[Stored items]
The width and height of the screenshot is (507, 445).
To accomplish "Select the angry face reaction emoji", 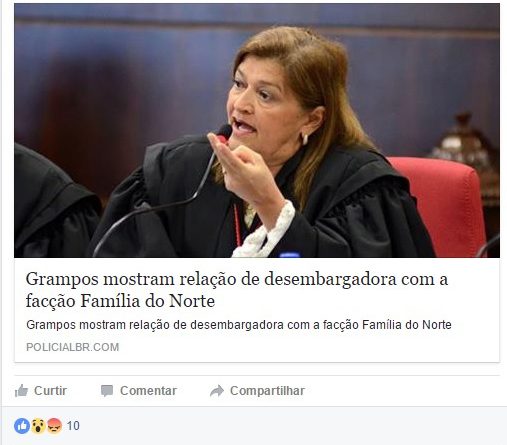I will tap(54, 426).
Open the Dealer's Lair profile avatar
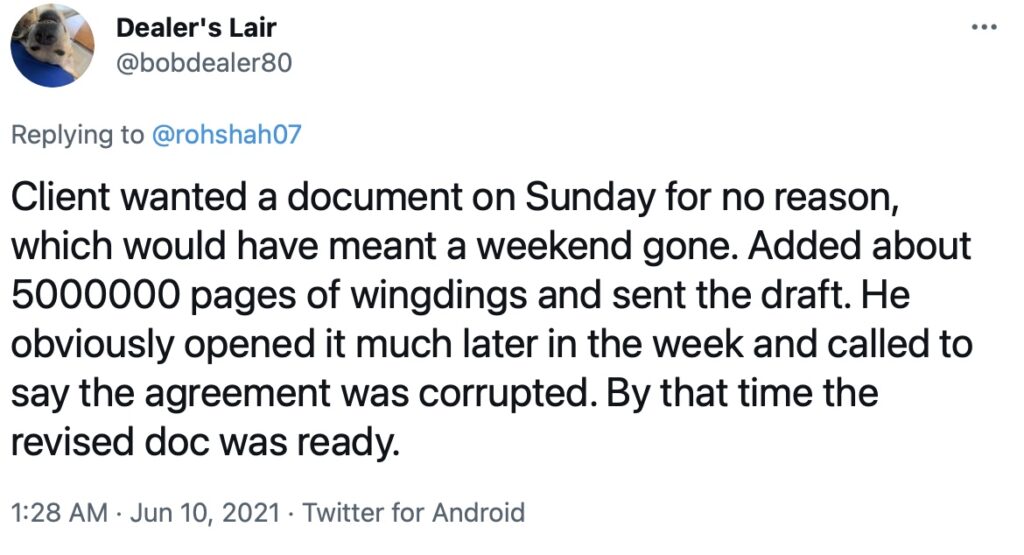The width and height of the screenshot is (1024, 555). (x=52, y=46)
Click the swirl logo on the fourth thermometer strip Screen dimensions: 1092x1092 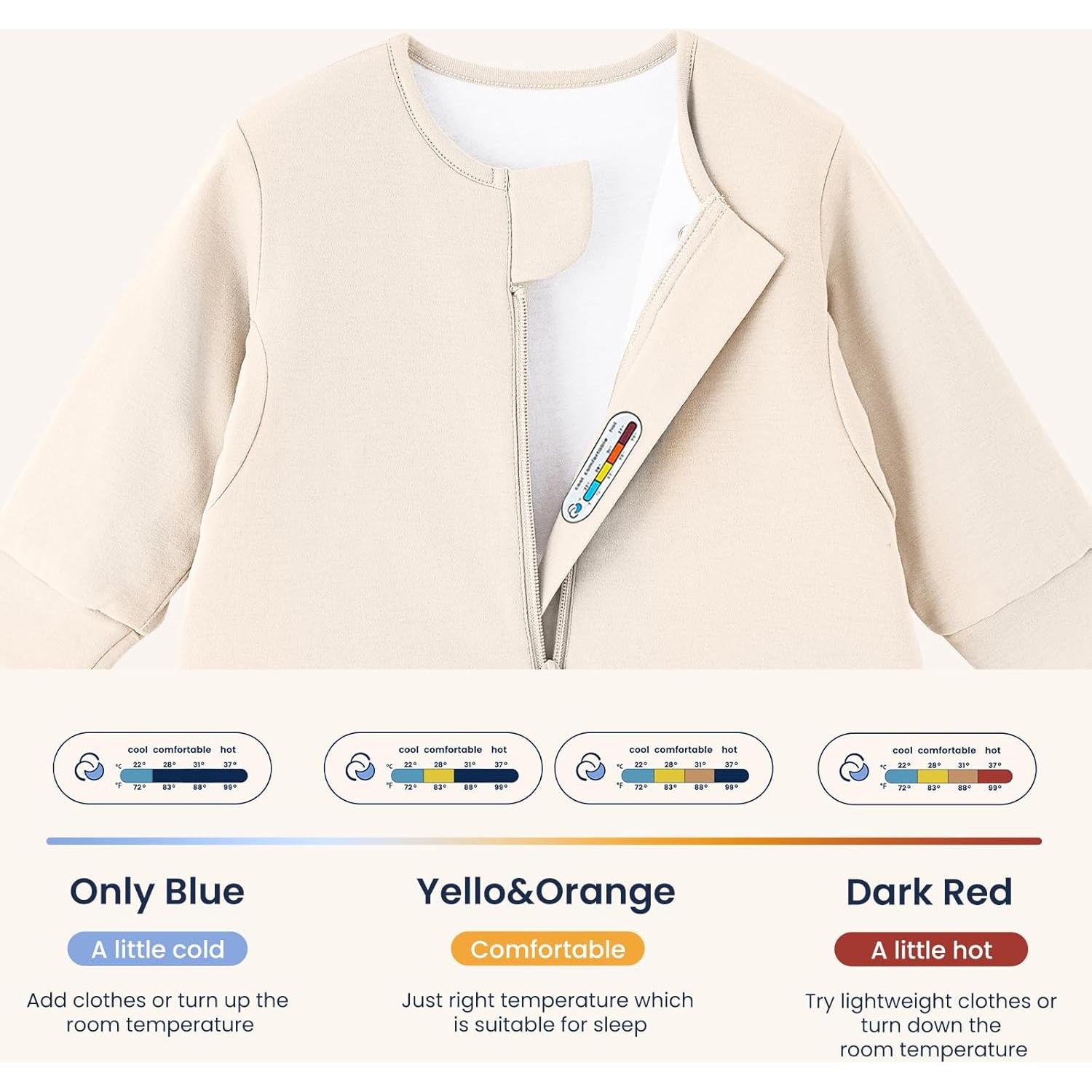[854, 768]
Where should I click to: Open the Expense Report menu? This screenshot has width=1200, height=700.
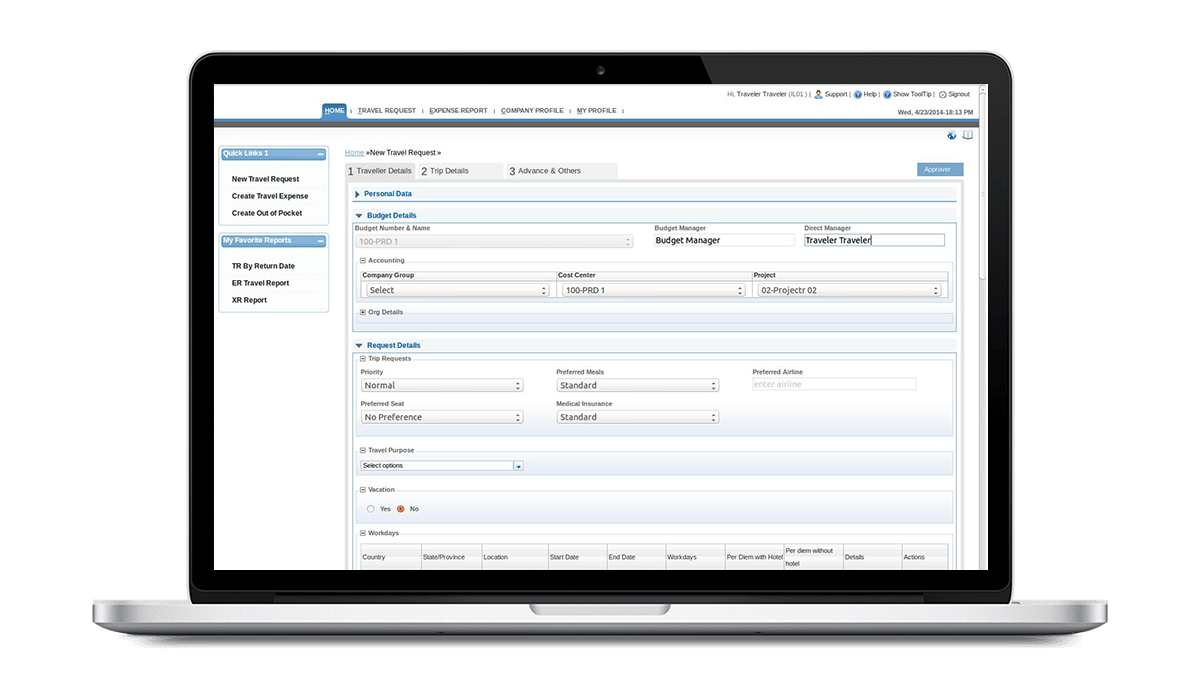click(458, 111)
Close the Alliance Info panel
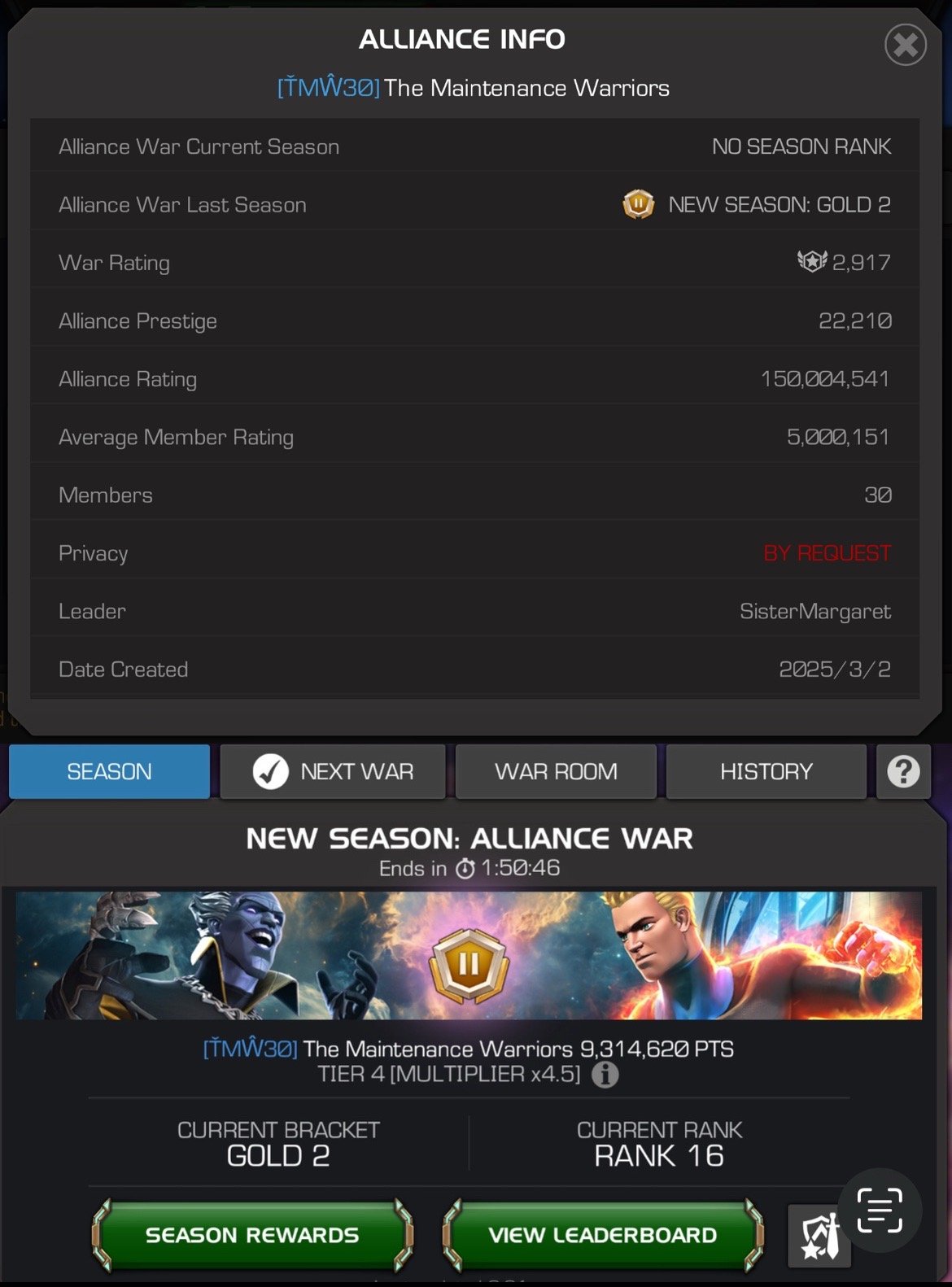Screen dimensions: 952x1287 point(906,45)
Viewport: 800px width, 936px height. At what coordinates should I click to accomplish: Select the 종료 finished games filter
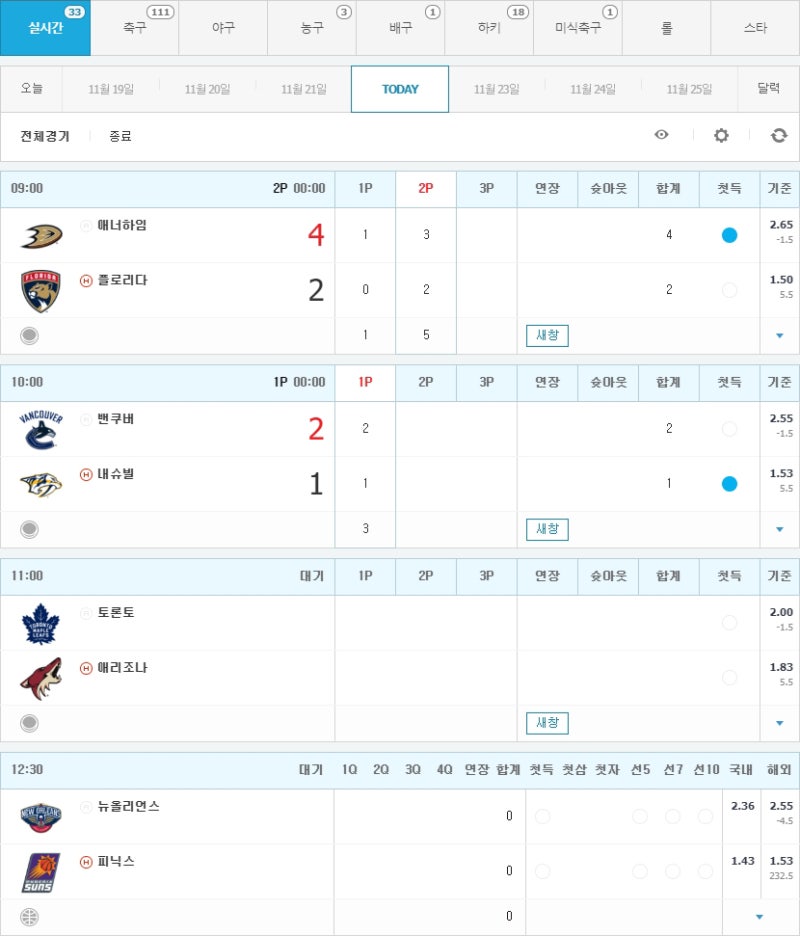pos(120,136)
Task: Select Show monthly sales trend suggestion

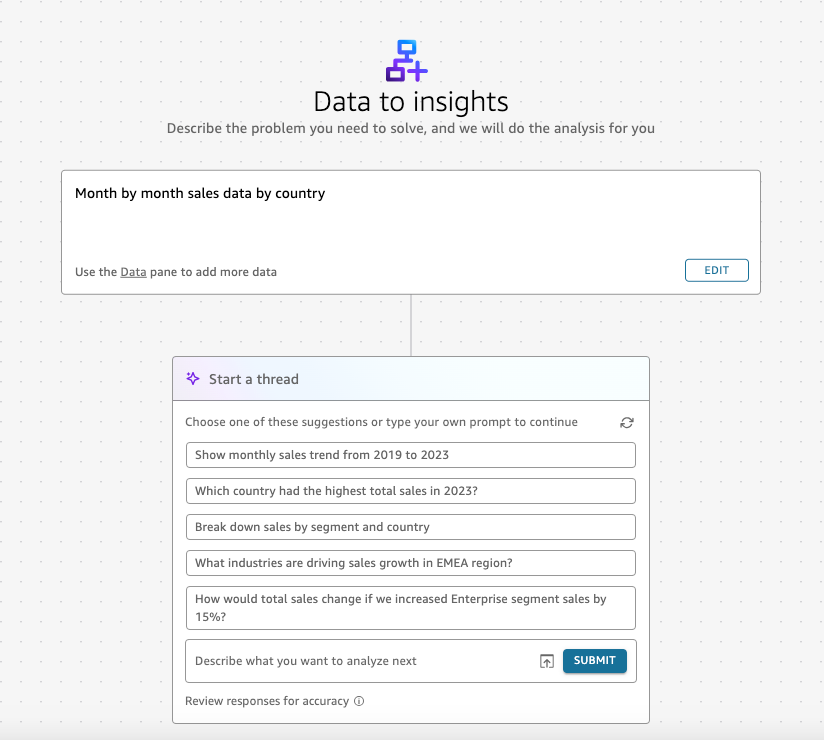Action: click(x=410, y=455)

◆ **WHAT IS BEING ASKED**
The copy must begin at the line containing "Close the Alliance Info panel" and end at the last line of the data above, with every line retyped exactly and no pictures included.

◆ **ANSWER AREA**
Close the Alliance Info panel
Screen dimensions: 952x1287 point(906,45)
Viewport: 800px width, 936px height. At what coordinates should I click to accomplish: Select the 종료 finished games filter
pos(120,136)
Task: Select Show monthly sales trend suggestion

Action: click(x=410, y=455)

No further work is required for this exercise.